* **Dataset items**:
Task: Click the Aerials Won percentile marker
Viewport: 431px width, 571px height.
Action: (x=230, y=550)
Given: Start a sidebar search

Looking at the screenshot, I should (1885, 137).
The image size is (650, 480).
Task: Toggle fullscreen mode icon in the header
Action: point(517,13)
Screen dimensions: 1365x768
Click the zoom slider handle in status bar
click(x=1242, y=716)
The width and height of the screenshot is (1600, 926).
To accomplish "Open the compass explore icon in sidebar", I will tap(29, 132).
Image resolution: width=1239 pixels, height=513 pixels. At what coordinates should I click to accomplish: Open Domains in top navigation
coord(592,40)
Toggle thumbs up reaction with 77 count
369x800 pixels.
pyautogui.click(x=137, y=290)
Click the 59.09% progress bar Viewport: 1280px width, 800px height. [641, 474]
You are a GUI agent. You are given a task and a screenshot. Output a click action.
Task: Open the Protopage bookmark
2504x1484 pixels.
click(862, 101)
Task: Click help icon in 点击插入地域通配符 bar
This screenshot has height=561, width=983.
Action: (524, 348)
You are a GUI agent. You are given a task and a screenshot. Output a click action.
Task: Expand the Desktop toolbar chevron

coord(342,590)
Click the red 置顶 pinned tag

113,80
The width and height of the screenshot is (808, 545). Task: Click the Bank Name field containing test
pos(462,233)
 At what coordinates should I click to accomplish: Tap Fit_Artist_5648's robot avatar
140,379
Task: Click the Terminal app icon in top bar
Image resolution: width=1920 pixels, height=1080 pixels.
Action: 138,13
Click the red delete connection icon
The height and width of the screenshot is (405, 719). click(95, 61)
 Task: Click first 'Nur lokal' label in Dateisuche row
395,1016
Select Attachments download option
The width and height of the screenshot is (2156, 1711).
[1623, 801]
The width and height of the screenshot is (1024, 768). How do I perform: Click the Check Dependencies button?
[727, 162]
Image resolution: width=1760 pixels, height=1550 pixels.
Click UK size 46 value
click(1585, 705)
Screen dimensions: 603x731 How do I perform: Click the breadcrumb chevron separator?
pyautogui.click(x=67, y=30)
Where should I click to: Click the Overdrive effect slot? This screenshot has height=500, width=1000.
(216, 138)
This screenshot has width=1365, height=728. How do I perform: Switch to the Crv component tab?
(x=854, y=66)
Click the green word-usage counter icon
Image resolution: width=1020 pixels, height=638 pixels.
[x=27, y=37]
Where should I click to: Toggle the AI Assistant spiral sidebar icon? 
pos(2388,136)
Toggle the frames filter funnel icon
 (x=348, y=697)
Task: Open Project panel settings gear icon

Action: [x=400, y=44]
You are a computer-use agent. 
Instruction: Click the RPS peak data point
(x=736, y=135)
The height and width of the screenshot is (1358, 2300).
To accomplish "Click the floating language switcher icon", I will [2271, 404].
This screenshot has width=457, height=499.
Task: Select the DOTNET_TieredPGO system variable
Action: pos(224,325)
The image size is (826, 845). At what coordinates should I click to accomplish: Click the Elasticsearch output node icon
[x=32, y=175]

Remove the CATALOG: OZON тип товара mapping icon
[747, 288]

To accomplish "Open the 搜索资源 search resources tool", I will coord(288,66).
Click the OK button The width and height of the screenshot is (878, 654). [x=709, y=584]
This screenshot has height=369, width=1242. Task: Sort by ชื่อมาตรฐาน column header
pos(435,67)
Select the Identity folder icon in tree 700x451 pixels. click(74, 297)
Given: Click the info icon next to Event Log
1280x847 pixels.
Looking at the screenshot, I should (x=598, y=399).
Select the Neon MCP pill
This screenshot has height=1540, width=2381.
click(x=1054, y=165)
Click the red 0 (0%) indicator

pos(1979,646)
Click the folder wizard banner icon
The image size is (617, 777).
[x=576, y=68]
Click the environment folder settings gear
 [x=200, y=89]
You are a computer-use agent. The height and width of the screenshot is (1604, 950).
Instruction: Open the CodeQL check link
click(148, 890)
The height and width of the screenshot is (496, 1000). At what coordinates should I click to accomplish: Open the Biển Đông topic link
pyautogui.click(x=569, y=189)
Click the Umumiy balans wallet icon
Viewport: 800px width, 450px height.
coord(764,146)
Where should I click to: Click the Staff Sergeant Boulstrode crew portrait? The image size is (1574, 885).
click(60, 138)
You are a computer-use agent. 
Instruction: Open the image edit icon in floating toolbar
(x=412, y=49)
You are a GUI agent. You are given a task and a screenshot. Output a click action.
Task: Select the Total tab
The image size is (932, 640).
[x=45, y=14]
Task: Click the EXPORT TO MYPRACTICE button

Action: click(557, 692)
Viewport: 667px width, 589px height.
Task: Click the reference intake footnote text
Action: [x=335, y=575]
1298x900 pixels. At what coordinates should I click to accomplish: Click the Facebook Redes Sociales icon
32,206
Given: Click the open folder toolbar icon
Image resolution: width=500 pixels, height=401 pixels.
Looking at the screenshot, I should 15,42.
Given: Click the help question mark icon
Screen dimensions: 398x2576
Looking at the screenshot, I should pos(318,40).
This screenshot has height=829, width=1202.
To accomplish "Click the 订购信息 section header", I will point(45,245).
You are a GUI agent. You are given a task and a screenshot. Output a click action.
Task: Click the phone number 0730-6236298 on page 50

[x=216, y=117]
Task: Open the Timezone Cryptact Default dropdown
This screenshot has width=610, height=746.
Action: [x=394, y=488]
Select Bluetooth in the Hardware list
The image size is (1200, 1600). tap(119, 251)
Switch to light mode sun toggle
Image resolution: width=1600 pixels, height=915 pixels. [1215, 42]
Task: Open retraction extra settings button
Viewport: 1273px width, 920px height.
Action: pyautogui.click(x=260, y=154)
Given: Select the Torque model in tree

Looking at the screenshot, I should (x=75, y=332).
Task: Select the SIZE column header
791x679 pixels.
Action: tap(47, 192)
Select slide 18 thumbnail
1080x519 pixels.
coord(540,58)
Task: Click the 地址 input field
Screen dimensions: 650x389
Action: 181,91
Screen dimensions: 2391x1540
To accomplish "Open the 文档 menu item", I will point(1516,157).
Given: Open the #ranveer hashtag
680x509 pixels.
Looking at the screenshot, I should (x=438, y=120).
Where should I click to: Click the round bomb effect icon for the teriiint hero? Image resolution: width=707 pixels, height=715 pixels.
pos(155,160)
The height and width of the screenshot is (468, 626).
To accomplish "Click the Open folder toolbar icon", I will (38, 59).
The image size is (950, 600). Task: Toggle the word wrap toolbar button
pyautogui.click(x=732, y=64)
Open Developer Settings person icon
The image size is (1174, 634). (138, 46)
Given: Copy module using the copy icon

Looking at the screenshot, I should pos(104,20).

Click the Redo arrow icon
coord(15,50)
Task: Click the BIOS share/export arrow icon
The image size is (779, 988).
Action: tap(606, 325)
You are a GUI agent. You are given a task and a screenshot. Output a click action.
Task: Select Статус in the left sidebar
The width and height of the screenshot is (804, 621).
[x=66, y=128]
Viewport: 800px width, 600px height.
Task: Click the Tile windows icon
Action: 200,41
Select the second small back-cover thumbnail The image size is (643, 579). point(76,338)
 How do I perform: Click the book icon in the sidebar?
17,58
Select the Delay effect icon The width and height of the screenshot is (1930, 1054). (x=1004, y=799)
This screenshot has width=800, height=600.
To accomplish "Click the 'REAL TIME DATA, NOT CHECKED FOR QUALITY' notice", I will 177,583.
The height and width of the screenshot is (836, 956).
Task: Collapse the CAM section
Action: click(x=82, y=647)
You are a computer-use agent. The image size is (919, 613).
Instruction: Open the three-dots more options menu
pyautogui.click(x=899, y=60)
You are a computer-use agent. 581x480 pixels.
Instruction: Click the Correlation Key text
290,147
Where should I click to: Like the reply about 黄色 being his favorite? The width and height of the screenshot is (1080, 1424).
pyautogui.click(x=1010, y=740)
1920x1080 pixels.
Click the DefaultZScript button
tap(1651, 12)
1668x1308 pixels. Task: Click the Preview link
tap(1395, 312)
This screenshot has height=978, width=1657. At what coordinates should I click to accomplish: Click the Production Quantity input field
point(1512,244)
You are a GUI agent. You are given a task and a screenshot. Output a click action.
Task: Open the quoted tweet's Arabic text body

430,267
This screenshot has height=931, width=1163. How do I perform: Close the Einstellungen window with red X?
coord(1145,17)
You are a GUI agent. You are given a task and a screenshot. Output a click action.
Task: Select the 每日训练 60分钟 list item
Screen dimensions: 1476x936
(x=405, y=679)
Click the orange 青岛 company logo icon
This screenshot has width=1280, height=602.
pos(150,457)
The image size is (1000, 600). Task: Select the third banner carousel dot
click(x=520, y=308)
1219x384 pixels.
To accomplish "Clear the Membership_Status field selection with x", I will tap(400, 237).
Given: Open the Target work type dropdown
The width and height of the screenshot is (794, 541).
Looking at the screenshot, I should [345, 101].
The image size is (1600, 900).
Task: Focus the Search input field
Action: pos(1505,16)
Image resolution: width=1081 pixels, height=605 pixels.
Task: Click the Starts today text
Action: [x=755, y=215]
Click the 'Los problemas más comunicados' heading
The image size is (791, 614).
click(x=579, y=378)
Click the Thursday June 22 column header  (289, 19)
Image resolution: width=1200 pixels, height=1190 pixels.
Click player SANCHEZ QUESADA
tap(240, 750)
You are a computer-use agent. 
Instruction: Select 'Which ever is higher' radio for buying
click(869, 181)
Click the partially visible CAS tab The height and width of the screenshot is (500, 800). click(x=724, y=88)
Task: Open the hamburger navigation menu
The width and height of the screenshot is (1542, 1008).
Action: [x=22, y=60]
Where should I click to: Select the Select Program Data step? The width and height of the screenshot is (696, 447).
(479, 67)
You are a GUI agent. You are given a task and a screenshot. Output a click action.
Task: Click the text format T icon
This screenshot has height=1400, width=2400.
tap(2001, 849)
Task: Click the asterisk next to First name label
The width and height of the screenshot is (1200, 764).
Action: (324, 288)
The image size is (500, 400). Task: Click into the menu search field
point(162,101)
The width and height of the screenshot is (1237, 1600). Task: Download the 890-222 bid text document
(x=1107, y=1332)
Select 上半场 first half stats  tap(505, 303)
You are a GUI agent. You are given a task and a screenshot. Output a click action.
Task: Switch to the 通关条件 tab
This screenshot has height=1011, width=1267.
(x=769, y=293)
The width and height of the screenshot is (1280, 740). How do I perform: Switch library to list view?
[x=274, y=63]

* **Task to complete**: Reproduce the dataset items verbatim, beginning with the line containing "The height and width of the screenshot is (496, 1000)." and continuing through the line containing "Action: 181,91", with both of those lines included.

* **Solution to the problem**:
The height and width of the screenshot is (496, 1000). At what coordinates should I click to accomplish: Open the Biển Đông topic link
pyautogui.click(x=569, y=189)
Click the Umumiy balans wallet icon
Viewport: 800px width, 450px height.
coord(764,146)
Where should I click to: Click the Staff Sergeant Boulstrode crew portrait? The image size is (1574, 885).
click(60, 138)
You are a computer-use agent. 
Instruction: Open the image edit icon in floating toolbar
(x=412, y=49)
You are a GUI agent. You are given a task and a screenshot. Output a click action.
Task: Select the Total tab
The image size is (932, 640).
[x=45, y=14]
Task: Click the EXPORT TO MYPRACTICE button

Action: click(557, 692)
Viewport: 667px width, 589px height.
Task: Click the reference intake footnote text
Action: [x=335, y=575]
1298x900 pixels. At what coordinates should I click to accomplish: Click the Facebook Redes Sociales icon
32,206
Given: Click the open folder toolbar icon
Image resolution: width=500 pixels, height=401 pixels.
Looking at the screenshot, I should 15,42.
Given: Click the help question mark icon
Screen dimensions: 398x2576
Looking at the screenshot, I should pos(318,40).
This screenshot has height=829, width=1202.
To accomplish "Click the 订购信息 section header", I will point(45,245).
You are a GUI agent. You are given a task and a screenshot. Output a click action.
Task: Click the phone number 0730-6236298 on page 50

[x=216, y=117]
Task: Open the Timezone Cryptact Default dropdown
This screenshot has width=610, height=746.
Action: [x=394, y=488]
Select Bluetooth in the Hardware list
The image size is (1200, 1600). tap(119, 251)
Switch to light mode sun toggle
Image resolution: width=1600 pixels, height=915 pixels. [1215, 42]
Task: Open retraction extra settings button
Viewport: 1273px width, 920px height.
Action: pyautogui.click(x=260, y=154)
Given: Select the Torque model in tree

Looking at the screenshot, I should (x=75, y=332).
Task: Select the SIZE column header
791x679 pixels.
Action: tap(47, 192)
Select slide 18 thumbnail
1080x519 pixels.
coord(540,58)
Task: Click the 地址 input field
Screen dimensions: 650x389
Action: 181,91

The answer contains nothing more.